For this we will need a compound index on the key and value fields inside the metadata array.

var col = db.getSisterDB("supershot").images;
db.images.ensureIndex({"metadata.key": 1, "metadata.value": 1});

Example 5: Create index for metadata field

Scaling

Secondary Reads

If the site is read heavy (say a photo album site), it might make sense to offload reads to secondary servers allowing the read load to be spread out.

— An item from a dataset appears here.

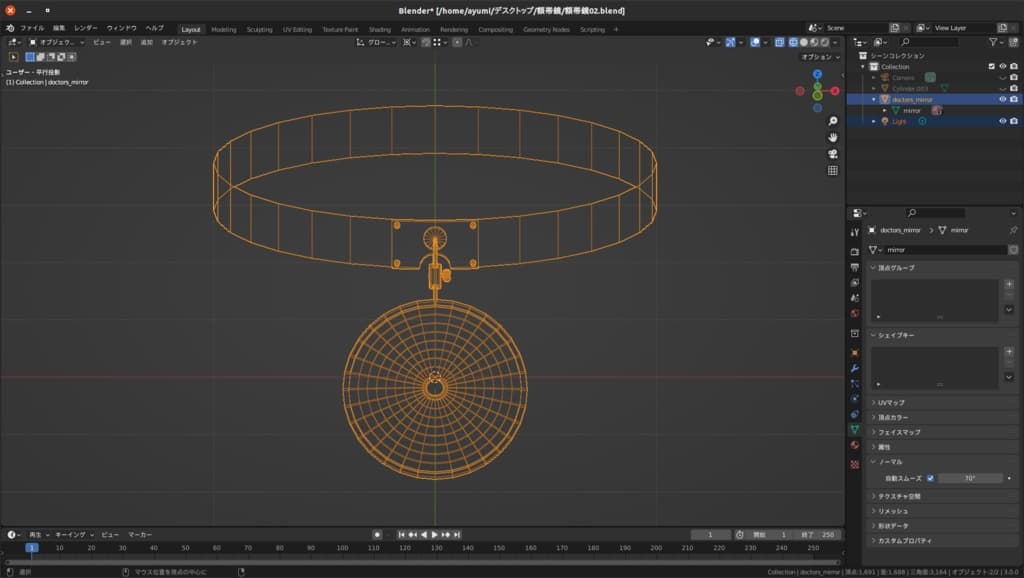Switch perspective/orthographic with grid icon
Screen dimensions: 1024x578
(x=833, y=170)
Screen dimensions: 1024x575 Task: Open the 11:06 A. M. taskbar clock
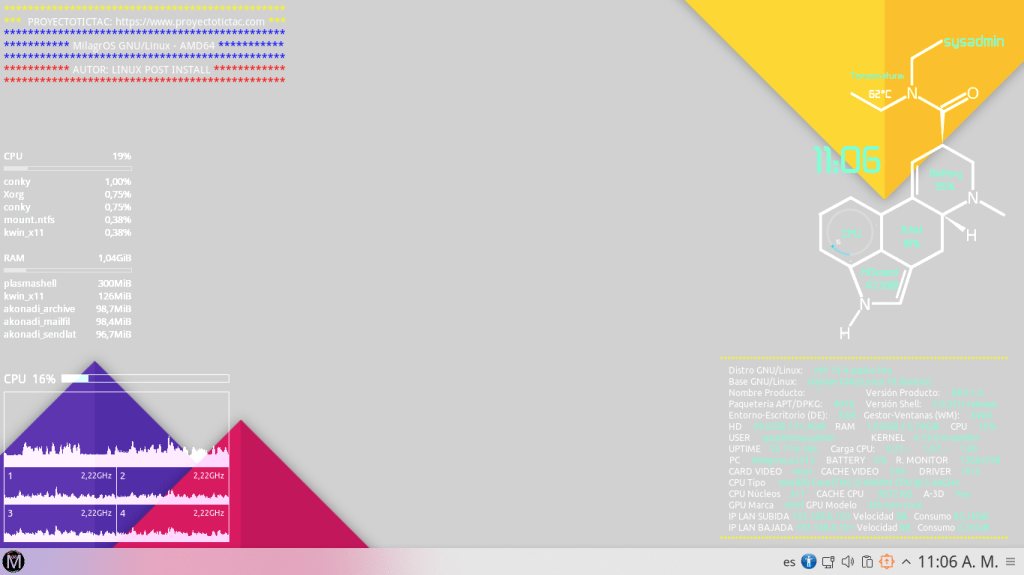956,561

Using secondary reads comes down to the level of acceptable latency for your application is willing to live with as there might be some delay between a write happening on a primary and the document being visible on the secondary.

Sharding

There is no efficient way to shard documents by a generic metadata key as the general nature of the schema precludes the usage of any of the fields in the metadata structure as a shard key.

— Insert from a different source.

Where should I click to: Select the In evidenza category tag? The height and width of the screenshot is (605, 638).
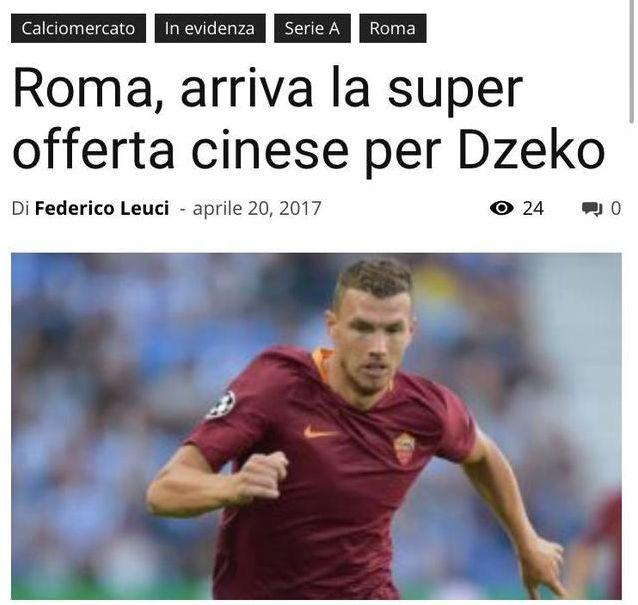[x=210, y=28]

The metadata would typically be part of the narrowing of a query and the shard key would be related to the purpose of the document containing the metadata structure.

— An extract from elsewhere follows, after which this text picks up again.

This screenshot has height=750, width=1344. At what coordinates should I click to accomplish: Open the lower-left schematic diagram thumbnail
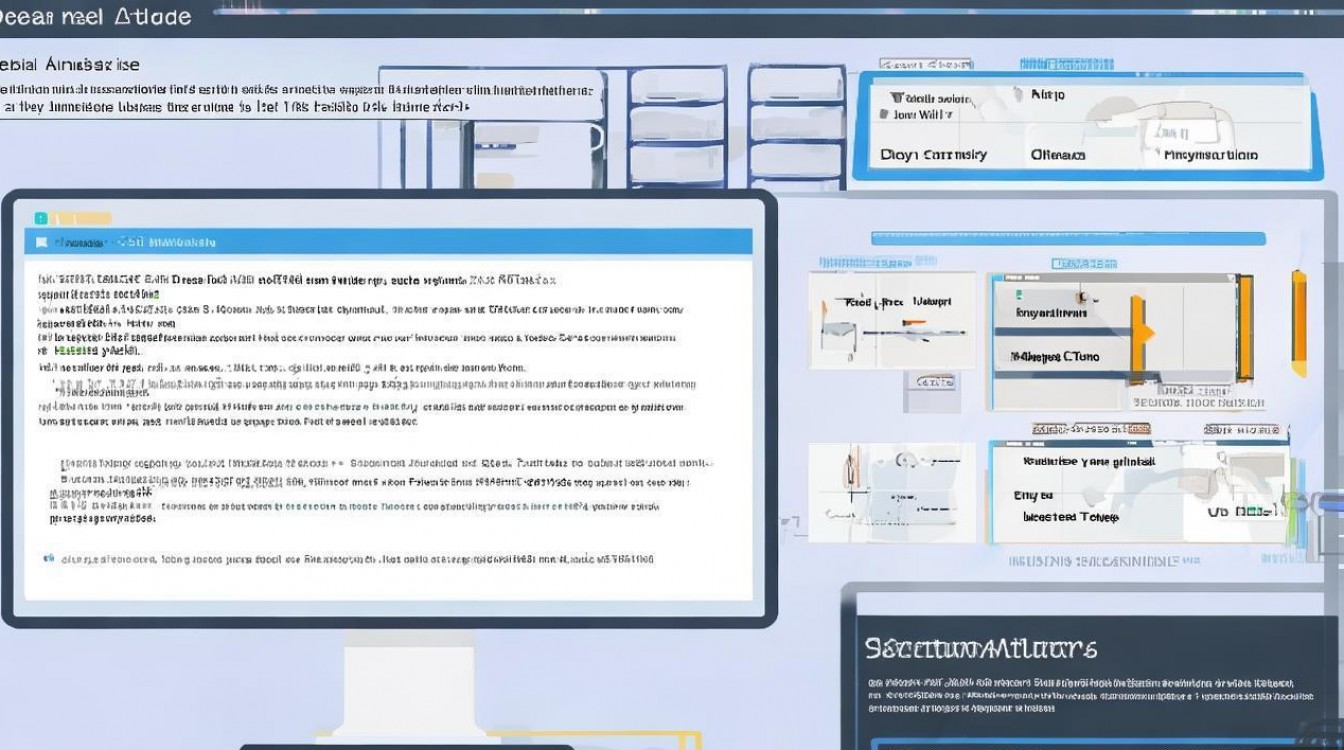click(x=891, y=491)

Let’s take the image example and amend it with a user Id. We’ll would use the userId field as the shard key, route the query to a single shard and then narrow the query using the metadata fields.

{
  , "userId": "olepeteraaa1"
  , "metadata": [
    {"key": "File Name", "value": "img_1771.jpg"},
    {"key": "File size", "value": 32764},
    {"key": "MIME type", "value": "image/jpeg"},
    {"key": "Image size", "value": {"width": 480, "height": 360}},
    {"key": "Camera make", "value": "Canon"},
    {"key": "Camera model", "value": "Canon PowerShot S40"},
    {"key": "Image timestamp", "value": ISODate("2014-01-01T10:01:00Z")},
    {"key": "Image number", "value": "117-1771"},
    {"key": "Exposure time", "value": "1/500 s"},
    {"key": "Aperture", "value": "F4.9"},
    {"key": "Exposure bias", "value": "0 EV"},
    {"key": "Flash", "value": "No, auto"}
  ]
}
important

Using the userId as the shard key will ensure user specific images will be located on the same shard.

Performance

A simple exploration of the performance on a single machine with MongoDb 3.0 shows the difference between MMAP and WiredTiger for a narrow simulation using the schema simulation framework mongodb-schema-simulator.

Scenario

https://github.com/christkv/mongodb-schema-simulator/blob/master/examples/scripts/single_or_replset/metadata_access_scenario.js

MongoDb runs on a MacBook Pro Retina 2013 with 512 GB ssd and 16 gb ram. The simulation runs with the following parameters against a single mongodb instance under osx 10.10 Yosemite.

Parameters Value
processes 4
poolSize per process 50
type linear
Resolution in milliseconds 1000
Iterations run 25
Number of users querying using metadata per iteration 1000
Execution strategy slicetime

MMAP

The MMAP engine is run using the default settings on MongoDB 3.0.1.

Metadata Read Simulation

metadata scenario results

Statistics Value
Runtime 40.874 seconds
Mean 0.954 milliseconds
Standard Deviation 0.291 milliseconds
75 percentile 1.187 milliseconds
95 percentile 1.367 milliseconds
99 percentile 1.619 milliseconds
Minimum 0.441 milliseconds
Maximum 4.885 milliseconds

As we can see the 1000 users a second impacts the minimum and maximum as well as the average query time a fair bit.

WiredTiger

The WiredTiger engine is run using the default settings on MongoDB 3.0.1.

Metadata Read Simulation

metadata scenario results

Statistics Value
Runtime 40.01 seconds
Mean 0.992 milliseconds
Standard Deviation 0.318 milliseconds
75 percentile 1.232 milliseconds
95 percentile 1.431 milliseconds
99 percentile 1.706 milliseconds
Minimum 0.484 milliseconds
Maximum 9.827 milliseconds

As expected there is not much difference between the MMAP and WiredTiger storage engines since this is mainly a read only workload.

Notes

important

Runtime versus Iterations

The number of iterations here is 25 meaning that every 1000 milliseconds we start up another 1000 users attempting to read metadata. We can see that the total runtime is around ~40 seconds instead of 25 seconds, which means we have surpased the maximum continous read capacity of the MongoDB instance on the used hardware. If we adjusted down the simulation load until the Runtime of the scenario was around ~25 seconds, we could estimate the maxmimum load our topology can handle.